Hermione couldn't believe this. She skimmed through page, after page, after page of Malory's complete medical history; from both his family practitioner, up to any time he'd been administered at the Hogwart's infirmary. Some of the recordings dating back to when he was nine years old. "How in the bloody hell did you two get these?"

Hermione fingers trembled slightly. "Do you know this is illegal on so many grounds?" She stated, and she was about to shit a brick, clear through her pink thong. They were going to Azkaban for this, all three of them and she'd never see daylight yet alone have a kid.

"We have friends in high places." bragged Esa. She and Gin gave a quick high five for team work. While Hermione sanked to the floor on her knees. Matron Magical Ministry laws and the Sacred Code of Healers told her she had to turn these two psychos in right now! But how, how could she hand her best friend over to the Ministry? She listen as the two women carried on with how it was all suppose to pan out.

"Are you joking?" screeched Hermione, reading through the finest dental records she's seen since her very own. Examining his healthiest summers checkups, his worse winter colds, flourishing potions, prescriptions and his most recent physical report only four days ago. She circled back after relocating an old infirmary report signed off by Albus Dumbledore concerning the Buckbeak's attack.

And then she swallowed hard and shook her head. "But, but I don't even like him... I...I loth the man."

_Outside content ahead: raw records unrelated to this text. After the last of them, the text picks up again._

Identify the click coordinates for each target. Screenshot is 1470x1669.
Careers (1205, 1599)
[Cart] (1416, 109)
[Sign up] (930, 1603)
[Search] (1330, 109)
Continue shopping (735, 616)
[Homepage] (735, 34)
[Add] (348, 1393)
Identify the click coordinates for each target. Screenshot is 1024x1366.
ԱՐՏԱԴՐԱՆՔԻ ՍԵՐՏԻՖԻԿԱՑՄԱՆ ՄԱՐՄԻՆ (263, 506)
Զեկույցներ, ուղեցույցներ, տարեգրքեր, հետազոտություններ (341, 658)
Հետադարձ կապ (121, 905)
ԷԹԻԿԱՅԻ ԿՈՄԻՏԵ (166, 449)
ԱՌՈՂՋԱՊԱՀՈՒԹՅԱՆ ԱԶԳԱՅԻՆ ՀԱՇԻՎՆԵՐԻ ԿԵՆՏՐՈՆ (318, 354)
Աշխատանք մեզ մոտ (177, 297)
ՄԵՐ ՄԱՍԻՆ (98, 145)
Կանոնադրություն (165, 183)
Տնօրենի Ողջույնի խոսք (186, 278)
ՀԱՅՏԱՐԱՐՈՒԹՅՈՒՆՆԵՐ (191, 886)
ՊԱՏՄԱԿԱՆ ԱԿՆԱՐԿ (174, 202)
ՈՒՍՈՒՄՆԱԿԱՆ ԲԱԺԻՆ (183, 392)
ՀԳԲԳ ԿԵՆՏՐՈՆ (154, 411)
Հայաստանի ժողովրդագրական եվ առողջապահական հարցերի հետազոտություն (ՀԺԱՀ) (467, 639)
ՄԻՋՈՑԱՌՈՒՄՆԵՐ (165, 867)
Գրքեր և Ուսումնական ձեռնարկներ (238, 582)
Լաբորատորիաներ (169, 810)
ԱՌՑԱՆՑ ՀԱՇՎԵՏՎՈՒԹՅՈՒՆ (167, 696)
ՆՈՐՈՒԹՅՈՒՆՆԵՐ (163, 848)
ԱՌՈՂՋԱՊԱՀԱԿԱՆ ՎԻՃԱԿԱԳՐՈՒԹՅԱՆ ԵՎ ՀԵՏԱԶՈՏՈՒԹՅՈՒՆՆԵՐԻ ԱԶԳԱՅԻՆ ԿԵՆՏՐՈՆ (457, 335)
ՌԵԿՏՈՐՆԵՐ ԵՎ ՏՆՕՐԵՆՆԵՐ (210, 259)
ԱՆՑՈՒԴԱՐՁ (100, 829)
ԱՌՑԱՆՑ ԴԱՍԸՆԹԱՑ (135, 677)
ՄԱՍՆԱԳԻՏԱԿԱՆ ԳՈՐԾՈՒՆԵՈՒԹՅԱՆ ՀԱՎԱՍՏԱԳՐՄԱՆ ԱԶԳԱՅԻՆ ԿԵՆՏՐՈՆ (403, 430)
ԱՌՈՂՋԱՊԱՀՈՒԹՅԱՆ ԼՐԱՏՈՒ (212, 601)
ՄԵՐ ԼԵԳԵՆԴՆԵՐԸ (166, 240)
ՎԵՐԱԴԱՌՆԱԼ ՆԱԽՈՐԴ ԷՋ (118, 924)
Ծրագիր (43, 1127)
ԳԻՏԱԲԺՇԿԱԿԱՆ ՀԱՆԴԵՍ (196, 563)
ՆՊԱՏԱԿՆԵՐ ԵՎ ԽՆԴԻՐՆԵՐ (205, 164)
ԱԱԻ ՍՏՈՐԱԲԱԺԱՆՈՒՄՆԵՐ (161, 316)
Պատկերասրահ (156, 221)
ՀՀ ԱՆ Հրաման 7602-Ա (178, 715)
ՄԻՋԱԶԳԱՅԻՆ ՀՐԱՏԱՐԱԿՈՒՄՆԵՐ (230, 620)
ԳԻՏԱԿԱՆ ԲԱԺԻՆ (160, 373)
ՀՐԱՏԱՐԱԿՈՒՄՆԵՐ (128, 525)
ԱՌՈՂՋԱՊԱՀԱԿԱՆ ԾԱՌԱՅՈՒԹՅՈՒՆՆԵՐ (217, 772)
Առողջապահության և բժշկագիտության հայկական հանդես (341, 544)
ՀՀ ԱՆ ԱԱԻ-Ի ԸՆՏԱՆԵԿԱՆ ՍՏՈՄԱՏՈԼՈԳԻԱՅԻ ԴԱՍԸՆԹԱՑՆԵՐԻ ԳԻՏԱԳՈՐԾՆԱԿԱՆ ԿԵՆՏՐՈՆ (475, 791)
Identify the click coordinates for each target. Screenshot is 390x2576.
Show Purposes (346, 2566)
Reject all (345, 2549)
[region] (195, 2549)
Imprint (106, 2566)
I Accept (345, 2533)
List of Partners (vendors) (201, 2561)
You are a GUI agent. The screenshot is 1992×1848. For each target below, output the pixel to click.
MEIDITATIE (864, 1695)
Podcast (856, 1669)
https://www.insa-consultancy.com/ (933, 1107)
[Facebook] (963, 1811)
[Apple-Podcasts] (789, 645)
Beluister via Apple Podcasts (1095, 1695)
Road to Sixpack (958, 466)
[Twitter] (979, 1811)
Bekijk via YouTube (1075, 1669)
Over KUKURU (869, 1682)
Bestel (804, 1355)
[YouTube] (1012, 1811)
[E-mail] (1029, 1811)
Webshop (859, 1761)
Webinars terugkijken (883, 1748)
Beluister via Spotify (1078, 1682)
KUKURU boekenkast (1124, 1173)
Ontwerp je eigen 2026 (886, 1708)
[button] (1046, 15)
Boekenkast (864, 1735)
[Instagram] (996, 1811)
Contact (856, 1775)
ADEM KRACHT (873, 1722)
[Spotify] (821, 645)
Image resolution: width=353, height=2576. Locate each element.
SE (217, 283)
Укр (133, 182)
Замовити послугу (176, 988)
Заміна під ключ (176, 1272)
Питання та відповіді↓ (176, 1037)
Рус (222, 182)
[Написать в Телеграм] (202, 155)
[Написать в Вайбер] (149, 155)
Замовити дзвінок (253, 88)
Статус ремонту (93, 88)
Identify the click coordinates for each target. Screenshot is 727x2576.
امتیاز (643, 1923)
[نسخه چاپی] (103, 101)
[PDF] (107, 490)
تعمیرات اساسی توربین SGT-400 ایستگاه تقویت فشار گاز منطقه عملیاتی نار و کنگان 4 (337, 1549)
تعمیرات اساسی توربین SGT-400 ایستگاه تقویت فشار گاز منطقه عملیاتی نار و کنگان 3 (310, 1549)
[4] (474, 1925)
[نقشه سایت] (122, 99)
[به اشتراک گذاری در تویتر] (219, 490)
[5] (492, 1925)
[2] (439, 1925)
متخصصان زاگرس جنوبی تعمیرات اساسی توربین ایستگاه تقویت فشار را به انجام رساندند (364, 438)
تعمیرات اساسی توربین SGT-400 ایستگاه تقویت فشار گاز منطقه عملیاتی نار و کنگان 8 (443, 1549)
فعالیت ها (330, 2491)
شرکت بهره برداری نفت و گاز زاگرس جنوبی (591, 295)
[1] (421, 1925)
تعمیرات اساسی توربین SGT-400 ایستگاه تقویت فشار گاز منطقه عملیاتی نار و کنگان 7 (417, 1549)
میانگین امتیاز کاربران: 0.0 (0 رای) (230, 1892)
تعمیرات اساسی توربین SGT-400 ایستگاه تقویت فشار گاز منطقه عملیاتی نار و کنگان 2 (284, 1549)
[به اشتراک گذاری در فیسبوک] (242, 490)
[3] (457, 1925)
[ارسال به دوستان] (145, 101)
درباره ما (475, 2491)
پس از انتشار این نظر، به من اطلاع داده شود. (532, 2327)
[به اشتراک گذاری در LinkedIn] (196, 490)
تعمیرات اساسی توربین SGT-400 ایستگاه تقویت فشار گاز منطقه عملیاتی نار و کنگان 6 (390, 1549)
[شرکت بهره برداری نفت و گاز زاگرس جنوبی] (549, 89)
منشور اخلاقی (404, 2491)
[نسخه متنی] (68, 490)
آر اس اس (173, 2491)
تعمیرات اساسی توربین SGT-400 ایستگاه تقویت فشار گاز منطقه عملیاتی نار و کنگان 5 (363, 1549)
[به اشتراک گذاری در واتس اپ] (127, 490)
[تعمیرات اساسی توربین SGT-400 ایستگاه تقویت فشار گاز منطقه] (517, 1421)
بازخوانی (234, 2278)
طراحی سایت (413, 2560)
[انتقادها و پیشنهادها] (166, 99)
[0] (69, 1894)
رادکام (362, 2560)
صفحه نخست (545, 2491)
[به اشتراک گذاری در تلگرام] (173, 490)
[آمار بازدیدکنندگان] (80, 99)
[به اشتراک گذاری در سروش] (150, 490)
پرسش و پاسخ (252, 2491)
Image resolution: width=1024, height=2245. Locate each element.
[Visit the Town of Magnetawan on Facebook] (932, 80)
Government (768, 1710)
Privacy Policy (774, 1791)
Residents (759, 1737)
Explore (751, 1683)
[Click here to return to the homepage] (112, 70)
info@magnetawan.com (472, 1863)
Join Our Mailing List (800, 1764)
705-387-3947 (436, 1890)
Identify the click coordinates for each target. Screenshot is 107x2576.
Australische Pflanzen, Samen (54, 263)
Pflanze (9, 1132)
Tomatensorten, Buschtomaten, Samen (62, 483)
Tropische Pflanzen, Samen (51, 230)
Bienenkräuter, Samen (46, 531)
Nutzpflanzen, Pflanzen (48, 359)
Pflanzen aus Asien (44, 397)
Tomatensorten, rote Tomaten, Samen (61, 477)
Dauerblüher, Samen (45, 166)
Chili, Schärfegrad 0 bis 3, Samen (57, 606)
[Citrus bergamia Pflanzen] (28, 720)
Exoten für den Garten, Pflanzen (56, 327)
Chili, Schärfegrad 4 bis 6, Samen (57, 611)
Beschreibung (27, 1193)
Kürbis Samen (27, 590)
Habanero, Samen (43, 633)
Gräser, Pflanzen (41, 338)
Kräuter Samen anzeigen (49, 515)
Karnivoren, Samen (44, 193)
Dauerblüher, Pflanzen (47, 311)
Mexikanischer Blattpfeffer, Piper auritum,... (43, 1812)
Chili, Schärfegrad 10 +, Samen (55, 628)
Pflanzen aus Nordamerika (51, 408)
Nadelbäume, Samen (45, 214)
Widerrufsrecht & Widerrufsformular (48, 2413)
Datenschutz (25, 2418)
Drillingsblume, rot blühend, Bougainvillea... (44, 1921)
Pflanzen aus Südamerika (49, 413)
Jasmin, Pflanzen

"What are you talking about?" asked Ginny "you don't have to like him and you haven't seen him in eons. Listen, look at it this way Hermione. Malfoy and the guys were on fair terms after Hogwarts right?. And I thought that this was about those geney-things you were telling me about, the cromosomies and his ovary stuff. I thought, what you were after was perfect health, strength, social endurance and most importantly low NEWTs and OWLs. Well Malfoy is all these things. Plus, he's dumb as a slug as you well remember, but he's one-hundred percent pureblood. So bingo! The baby will be guaranteed magic with only half your brain."

"Plus 'is good looks is a bonus." added Esa with something of a matter-of-fact tone.

Finally, when Hermione thought it couldn't get any worse, it did. Now she sat on the floor growing so pale she started looking like the little girl in the old Brad Pit vampire flick she had seen ages ago with her mum. "Are you, -Are you saying I have to pretend to be a prostitute... a...a hooker?

"No No," interrupted Esa "You must be a high-class 'ooker 'Ermione, Draco likes 'is 'ookers with a lot-of-class."

Ginny stepped up from the bed and said "I guess what it all comes down to, is whether or not you've got the guts to go for it —Mummy!"